## EXERCISE AIM:
A faithful copy of the whole listing is required, with nothing left out.

## DATA RECORDS:

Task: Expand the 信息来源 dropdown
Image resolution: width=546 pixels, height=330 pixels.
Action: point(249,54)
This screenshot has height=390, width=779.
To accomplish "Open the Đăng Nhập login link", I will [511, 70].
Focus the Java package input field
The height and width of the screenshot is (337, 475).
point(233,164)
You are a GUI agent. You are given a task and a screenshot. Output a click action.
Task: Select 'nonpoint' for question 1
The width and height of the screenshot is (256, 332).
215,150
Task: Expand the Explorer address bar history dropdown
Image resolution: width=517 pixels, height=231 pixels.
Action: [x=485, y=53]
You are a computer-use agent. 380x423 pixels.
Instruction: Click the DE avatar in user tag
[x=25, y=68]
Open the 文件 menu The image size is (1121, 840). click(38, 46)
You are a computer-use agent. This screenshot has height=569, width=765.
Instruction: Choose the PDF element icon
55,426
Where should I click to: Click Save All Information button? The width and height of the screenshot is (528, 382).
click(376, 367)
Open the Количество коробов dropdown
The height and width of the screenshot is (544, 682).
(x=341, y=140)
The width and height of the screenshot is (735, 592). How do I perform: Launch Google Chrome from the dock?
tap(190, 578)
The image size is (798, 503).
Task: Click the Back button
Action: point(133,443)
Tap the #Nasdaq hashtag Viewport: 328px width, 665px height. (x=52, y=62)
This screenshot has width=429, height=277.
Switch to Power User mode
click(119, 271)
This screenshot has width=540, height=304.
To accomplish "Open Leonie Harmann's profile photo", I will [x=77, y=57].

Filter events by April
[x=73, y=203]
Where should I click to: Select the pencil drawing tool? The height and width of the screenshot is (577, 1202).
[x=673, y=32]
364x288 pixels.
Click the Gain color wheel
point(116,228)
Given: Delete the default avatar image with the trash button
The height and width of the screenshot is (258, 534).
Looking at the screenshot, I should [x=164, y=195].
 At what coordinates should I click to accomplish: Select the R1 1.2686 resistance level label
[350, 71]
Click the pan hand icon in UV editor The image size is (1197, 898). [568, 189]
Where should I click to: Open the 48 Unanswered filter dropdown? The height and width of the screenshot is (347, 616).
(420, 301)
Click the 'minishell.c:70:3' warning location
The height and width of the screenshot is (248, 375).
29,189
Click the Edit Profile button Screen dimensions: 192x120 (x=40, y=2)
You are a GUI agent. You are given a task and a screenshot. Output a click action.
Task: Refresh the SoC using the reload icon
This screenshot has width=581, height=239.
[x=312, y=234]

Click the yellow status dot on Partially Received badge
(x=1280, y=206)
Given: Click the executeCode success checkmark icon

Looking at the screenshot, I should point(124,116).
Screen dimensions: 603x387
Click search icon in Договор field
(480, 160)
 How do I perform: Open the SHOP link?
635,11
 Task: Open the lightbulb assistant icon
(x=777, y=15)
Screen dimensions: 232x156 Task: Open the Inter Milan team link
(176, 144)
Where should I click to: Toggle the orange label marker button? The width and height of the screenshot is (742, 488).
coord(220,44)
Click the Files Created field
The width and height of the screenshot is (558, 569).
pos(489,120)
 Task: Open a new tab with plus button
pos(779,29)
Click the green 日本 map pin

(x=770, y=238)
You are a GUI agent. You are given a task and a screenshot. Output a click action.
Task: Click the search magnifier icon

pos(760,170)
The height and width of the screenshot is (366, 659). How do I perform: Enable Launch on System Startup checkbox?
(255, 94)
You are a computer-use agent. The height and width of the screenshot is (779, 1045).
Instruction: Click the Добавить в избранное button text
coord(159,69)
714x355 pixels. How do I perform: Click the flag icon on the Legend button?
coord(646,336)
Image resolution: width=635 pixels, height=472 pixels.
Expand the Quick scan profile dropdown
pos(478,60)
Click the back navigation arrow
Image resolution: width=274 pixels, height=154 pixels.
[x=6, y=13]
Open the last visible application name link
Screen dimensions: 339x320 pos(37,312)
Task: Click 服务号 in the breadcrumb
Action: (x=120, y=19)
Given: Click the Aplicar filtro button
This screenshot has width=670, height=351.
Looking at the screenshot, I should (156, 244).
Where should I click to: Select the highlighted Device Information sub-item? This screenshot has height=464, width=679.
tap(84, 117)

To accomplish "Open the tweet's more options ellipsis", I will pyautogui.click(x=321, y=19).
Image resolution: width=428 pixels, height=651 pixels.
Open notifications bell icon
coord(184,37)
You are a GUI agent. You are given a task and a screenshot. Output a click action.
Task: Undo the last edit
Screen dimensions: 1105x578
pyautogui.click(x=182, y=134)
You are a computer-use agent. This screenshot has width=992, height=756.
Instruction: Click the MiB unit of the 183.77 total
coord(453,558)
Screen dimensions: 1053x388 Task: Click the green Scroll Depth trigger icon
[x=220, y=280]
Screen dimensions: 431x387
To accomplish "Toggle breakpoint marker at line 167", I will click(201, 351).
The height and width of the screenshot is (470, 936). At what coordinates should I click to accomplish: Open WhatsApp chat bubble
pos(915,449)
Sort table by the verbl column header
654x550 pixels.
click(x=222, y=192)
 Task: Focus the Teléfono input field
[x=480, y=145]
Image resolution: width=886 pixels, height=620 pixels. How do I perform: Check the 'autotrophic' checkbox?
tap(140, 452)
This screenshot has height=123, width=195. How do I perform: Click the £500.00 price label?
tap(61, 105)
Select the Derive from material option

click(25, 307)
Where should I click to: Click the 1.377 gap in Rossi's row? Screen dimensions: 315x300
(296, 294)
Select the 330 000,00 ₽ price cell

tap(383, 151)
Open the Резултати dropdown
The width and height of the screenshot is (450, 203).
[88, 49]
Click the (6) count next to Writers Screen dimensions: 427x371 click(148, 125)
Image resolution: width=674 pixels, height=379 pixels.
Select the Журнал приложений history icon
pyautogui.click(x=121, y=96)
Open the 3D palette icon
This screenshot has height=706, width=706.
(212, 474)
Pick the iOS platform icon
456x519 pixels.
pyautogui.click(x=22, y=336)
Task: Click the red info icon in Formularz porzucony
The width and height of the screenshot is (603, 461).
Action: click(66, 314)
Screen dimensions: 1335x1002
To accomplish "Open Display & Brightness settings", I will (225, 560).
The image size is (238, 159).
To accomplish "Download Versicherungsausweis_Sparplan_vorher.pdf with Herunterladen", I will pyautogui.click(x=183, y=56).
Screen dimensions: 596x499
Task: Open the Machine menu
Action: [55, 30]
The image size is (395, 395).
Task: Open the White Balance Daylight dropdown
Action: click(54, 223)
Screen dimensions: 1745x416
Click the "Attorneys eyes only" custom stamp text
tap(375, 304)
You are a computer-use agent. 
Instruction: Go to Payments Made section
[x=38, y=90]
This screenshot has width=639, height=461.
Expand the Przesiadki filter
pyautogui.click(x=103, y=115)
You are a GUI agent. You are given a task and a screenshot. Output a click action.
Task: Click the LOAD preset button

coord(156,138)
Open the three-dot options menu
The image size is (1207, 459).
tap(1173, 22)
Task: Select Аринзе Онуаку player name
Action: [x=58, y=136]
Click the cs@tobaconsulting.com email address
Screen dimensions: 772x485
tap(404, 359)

## YOUR RESPONSE:
Task: Expand the 信息来源 dropdown
Image resolution: width=546 pixels, height=330 pixels.
Action: point(249,54)
This screenshot has height=390, width=779.
To accomplish "Open the Đăng Nhập login link", I will [511, 70].
Focus the Java package input field
The height and width of the screenshot is (337, 475).
point(233,164)
You are a GUI agent. You are given a task and a screenshot. Output a click action.
Task: Select 'nonpoint' for question 1
The width and height of the screenshot is (256, 332).
215,150
Task: Expand the Explorer address bar history dropdown
Image resolution: width=517 pixels, height=231 pixels.
Action: [x=485, y=53]
You are a computer-use agent. 380x423 pixels.
Instruction: Click the DE avatar in user tag
[x=25, y=68]
Open the 文件 menu The image size is (1121, 840). click(38, 46)
You are a computer-use agent. This screenshot has height=569, width=765.
Instruction: Choose the PDF element icon
55,426
Where should I click to: Click Save All Information button? The width and height of the screenshot is (528, 382).
click(376, 367)
Open the Количество коробов dropdown
The height and width of the screenshot is (544, 682).
(x=341, y=140)
The width and height of the screenshot is (735, 592). How do I perform: Launch Google Chrome from the dock?
tap(190, 578)
The image size is (798, 503).
Task: Click the Back button
Action: point(133,443)
Tap the #Nasdaq hashtag Viewport: 328px width, 665px height. (x=52, y=62)
This screenshot has width=429, height=277.
Switch to Power User mode
click(119, 271)
This screenshot has width=540, height=304.
To accomplish "Open Leonie Harmann's profile photo", I will [x=77, y=57].

Filter events by April
[x=73, y=203]
Where should I click to: Select the pencil drawing tool? The height and width of the screenshot is (577, 1202).
[x=673, y=32]
364x288 pixels.
Click the Gain color wheel
point(116,228)
Given: Delete the default avatar image with the trash button
The height and width of the screenshot is (258, 534).
Looking at the screenshot, I should [x=164, y=195].
 At what coordinates should I click to accomplish: Select the R1 1.2686 resistance level label
[350, 71]
Click the pan hand icon in UV editor The image size is (1197, 898). [568, 189]
Where should I click to: Open the 48 Unanswered filter dropdown? The height and width of the screenshot is (347, 616).
(420, 301)
Click the 'minishell.c:70:3' warning location
The height and width of the screenshot is (248, 375).
29,189
Click the Edit Profile button Screen dimensions: 192x120 (x=40, y=2)
You are a GUI agent. You are given a task and a screenshot. Output a click action.
Task: Refresh the SoC using the reload icon
This screenshot has width=581, height=239.
[x=312, y=234]

Click the yellow status dot on Partially Received badge
(x=1280, y=206)
Given: Click the executeCode success checkmark icon

Looking at the screenshot, I should point(124,116).
Screen dimensions: 603x387
Click search icon in Договор field
(480, 160)
 How do I perform: Open the SHOP link?
635,11
 Task: Open the lightbulb assistant icon
(x=777, y=15)
Screen dimensions: 232x156 Task: Open the Inter Milan team link
(176, 144)
Where should I click to: Toggle the orange label marker button? The width and height of the screenshot is (742, 488).
coord(220,44)
Click the Files Created field
The width and height of the screenshot is (558, 569).
pos(489,120)
 Task: Open a new tab with plus button
pos(779,29)
Click the green 日本 map pin

(x=770, y=238)
You are a GUI agent. You are given a task and a screenshot. Output a click action.
Task: Click the search magnifier icon

pos(760,170)
The height and width of the screenshot is (366, 659). How do I perform: Enable Launch on System Startup checkbox?
(255, 94)
You are a computer-use agent. The height and width of the screenshot is (779, 1045).
Instruction: Click the Добавить в избранное button text
coord(159,69)
714x355 pixels. How do I perform: Click the flag icon on the Legend button?
coord(646,336)
Image resolution: width=635 pixels, height=472 pixels.
Expand the Quick scan profile dropdown
pos(478,60)
Click the back navigation arrow
Image resolution: width=274 pixels, height=154 pixels.
[x=6, y=13]
Open the last visible application name link
Screen dimensions: 339x320 pos(37,312)
Task: Click 服务号 in the breadcrumb
Action: (x=120, y=19)
Given: Click the Aplicar filtro button
This screenshot has width=670, height=351.
Looking at the screenshot, I should (156, 244).
Where should I click to: Select the highlighted Device Information sub-item? This screenshot has height=464, width=679.
tap(84, 117)

To accomplish "Open the tweet's more options ellipsis", I will pyautogui.click(x=321, y=19).
Image resolution: width=428 pixels, height=651 pixels.
Open notifications bell icon
coord(184,37)
You are a GUI agent. You are given a task and a screenshot. Output a click action.
Task: Undo the last edit
Screen dimensions: 1105x578
pyautogui.click(x=182, y=134)
You are a computer-use agent. This screenshot has width=992, height=756.
Instruction: Click the MiB unit of the 183.77 total
coord(453,558)
Screen dimensions: 1053x388 Task: Click the green Scroll Depth trigger icon
[x=220, y=280]
Screen dimensions: 431x387
To accomplish "Toggle breakpoint marker at line 167", I will click(201, 351).
The height and width of the screenshot is (470, 936). At what coordinates should I click to accomplish: Open WhatsApp chat bubble
pos(915,449)
Sort table by the verbl column header
654x550 pixels.
click(x=222, y=192)
 Task: Focus the Teléfono input field
[x=480, y=145]
Image resolution: width=886 pixels, height=620 pixels. How do I perform: Check the 'autotrophic' checkbox?
tap(140, 452)
This screenshot has height=123, width=195. How do I perform: Click the £500.00 price label?
tap(61, 105)
Select the Derive from material option

click(25, 307)
Where should I click to: Click the 1.377 gap in Rossi's row? Screen dimensions: 315x300
(296, 294)
Select the 330 000,00 ₽ price cell

tap(383, 151)
Open the Резултати dropdown
The width and height of the screenshot is (450, 203).
[88, 49]
Click the (6) count next to Writers Screen dimensions: 427x371 click(148, 125)
Image resolution: width=674 pixels, height=379 pixels.
Select the Журнал приложений history icon
pyautogui.click(x=121, y=96)
Open the 3D palette icon
This screenshot has height=706, width=706.
(212, 474)
Pick the iOS platform icon
456x519 pixels.
pyautogui.click(x=22, y=336)
Task: Click the red info icon in Formularz porzucony
The width and height of the screenshot is (603, 461).
Action: click(66, 314)
Screen dimensions: 1335x1002
To accomplish "Open Display & Brightness settings", I will (225, 560).
The image size is (238, 159).
To accomplish "Download Versicherungsausweis_Sparplan_vorher.pdf with Herunterladen", I will pyautogui.click(x=183, y=56).
Screen dimensions: 596x499
Task: Open the Machine menu
Action: [55, 30]
The image size is (395, 395).
Task: Open the White Balance Daylight dropdown
Action: click(54, 223)
Screen dimensions: 1745x416
Click the "Attorneys eyes only" custom stamp text
tap(375, 304)
You are a computer-use agent. 
Instruction: Go to Payments Made section
[x=38, y=90]
This screenshot has width=639, height=461.
Expand the Przesiadki filter
pyautogui.click(x=103, y=115)
You are a GUI agent. You are given a task and a screenshot. Output a click action.
Task: Click the LOAD preset button

coord(156,138)
Open the three-dot options menu
The image size is (1207, 459).
tap(1173, 22)
Task: Select Аринзе Онуаку player name
Action: [x=58, y=136]
Click the cs@tobaconsulting.com email address
Screen dimensions: 772x485
tap(404, 359)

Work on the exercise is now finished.